La flexibilité implicite (adaptation aux signaux prix, autoconsommation) progresse à grande vitesse. Mais la flexibilité explicite, via des modèles d’agrégation ou des services système, avance aussi. Et la France possède un écosystème particulièrement unique en Europe, avec des pionniers comme Voltalis, Equans, MyLight, RTE, etc. « La flexibilité n’est plus une technologie, mais une compétence : elle ne prendra tout son sens que si les utilisateurs finaux jouent le jeu, adaptent leur consommation et font confiance aux nouveaux modèles.

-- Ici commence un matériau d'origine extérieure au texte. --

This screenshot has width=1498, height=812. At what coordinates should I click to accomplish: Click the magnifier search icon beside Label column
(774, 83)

Ceux qui sauront l’intégrer dans leur offre prendront une longueur d’avance. » ajoute George Husni, analyste chez LCP Delta.

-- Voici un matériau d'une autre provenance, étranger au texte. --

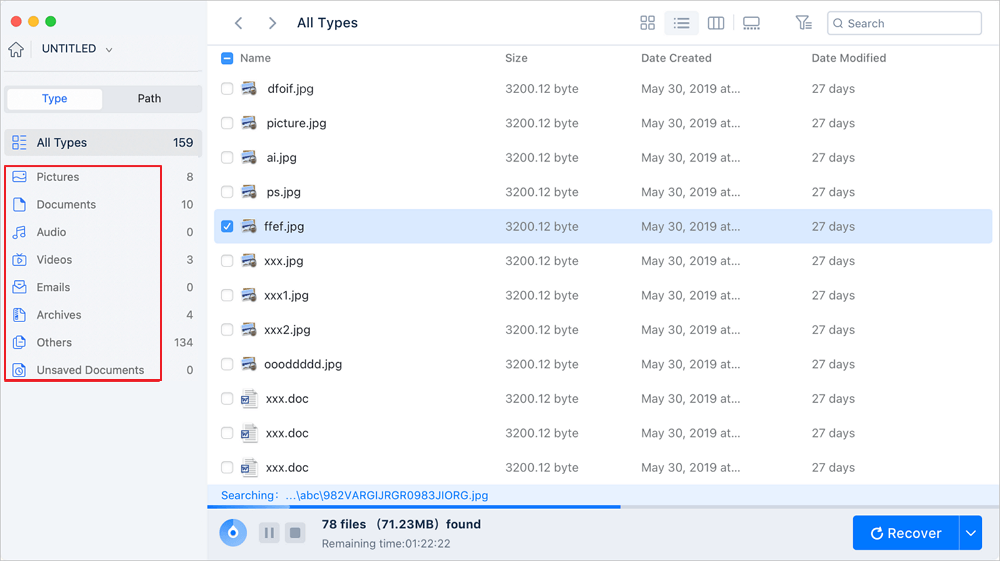The width and height of the screenshot is (1000, 561).
Task: Switch to icon grid view
Action: pos(648,23)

Le vrai défi : faire basculer les consommateurs dans la transition
Le rapport de LCP Delta met en lumière un constat préoccupant : En France, seulement 9 % des consommateurs se montrent activement impliqués dans la transition énergétique. Parallèlement, 45 % d’entre eux demeurent totalement indifférents à cette question cruciale. Selon George Husni, pour faire basculer le marché, il faut segmenter et adapter :
- Les suiveurs (30 %) : rassurer, simplifier et leur garantir la valeur,
- Les prudents (16 %) : proposer des offres ultra-encadrées et subventionnées,
- Les indifférents (45 %) : créer des mécanismes où la transition devient le choix par défaut
Par rapport à d’autres pays européens, la France a un avantage. Les consommateurs y changent plus facilement de fournisseur d’énergie, ce qui représente un levier de compétition et d’innovation mais qui peut être aussi une source de pression pour les fournisseurs historiques. « La transition énergétique est aujourd’hui entrée dans sa phase “système” : ce n’est plus une affaire de technologie, mais de cohérence, de positionnement stratégique et de timing. La France dispose des atouts pour rester dans la course, voire prendre l’avantage à condition d’investir sur les bons leviers (flexibilité, massification de l’électrification, activation des utilisateurs) et de ne pas manquer le virage de la demande. » déclare George Husni. La transition énergétique européenne entre dans une phase complexe où la régulation, la flexibilité, la coordination des marchés et la modernisation des réseaux sont cruciales. La France a des atouts pour rester parmi les leaders, mais doit accélérer le déploiement de batteries, la valorisation de la flexibilité et l’intégration de l’hydrogène.